[Pixel coordinate grounding data]
*** Block opens ***
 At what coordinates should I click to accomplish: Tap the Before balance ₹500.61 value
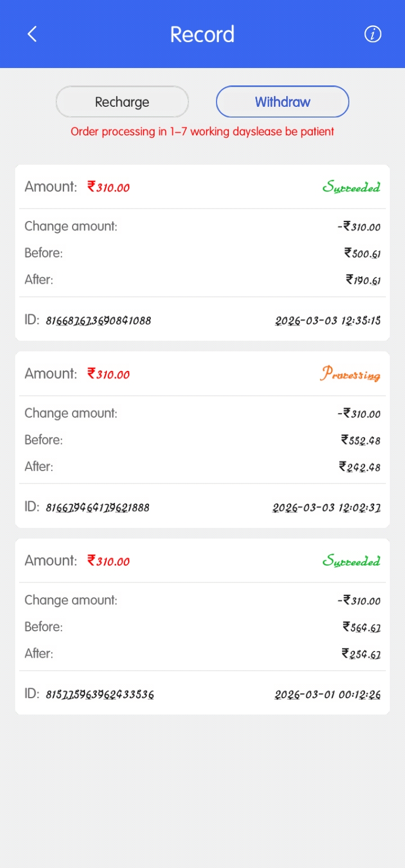coord(362,254)
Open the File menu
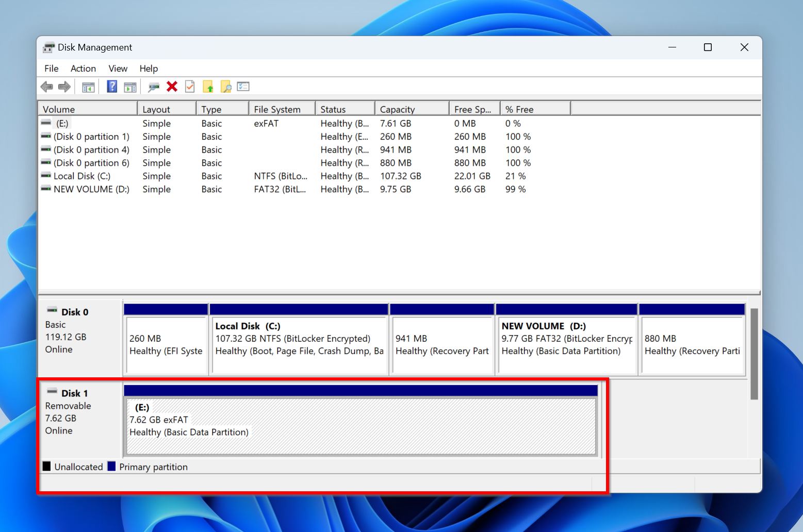Viewport: 803px width, 532px height. pos(51,69)
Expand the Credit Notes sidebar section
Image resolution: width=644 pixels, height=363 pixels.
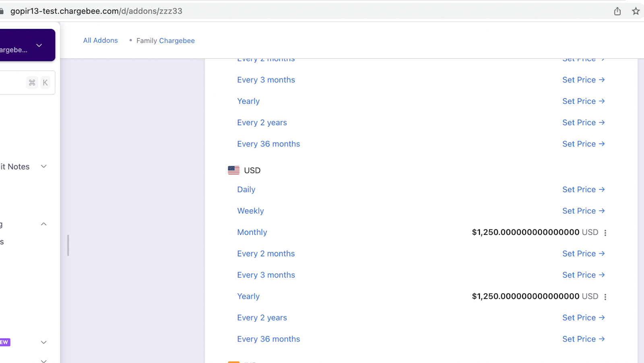[x=44, y=167]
*** Block closes ***
● **How to complete this task**
Without the pictures, copy all of the entries exactly as they appear.

● **Result of the task**
 At what coordinates should I click to accomplish: Tap the Before balance ₹500.61 value
coord(362,254)
Open the File menu
Viewport: 803px width, 532px height. pos(51,69)
Expand the Credit Notes sidebar section
Image resolution: width=644 pixels, height=363 pixels.
[x=44, y=167]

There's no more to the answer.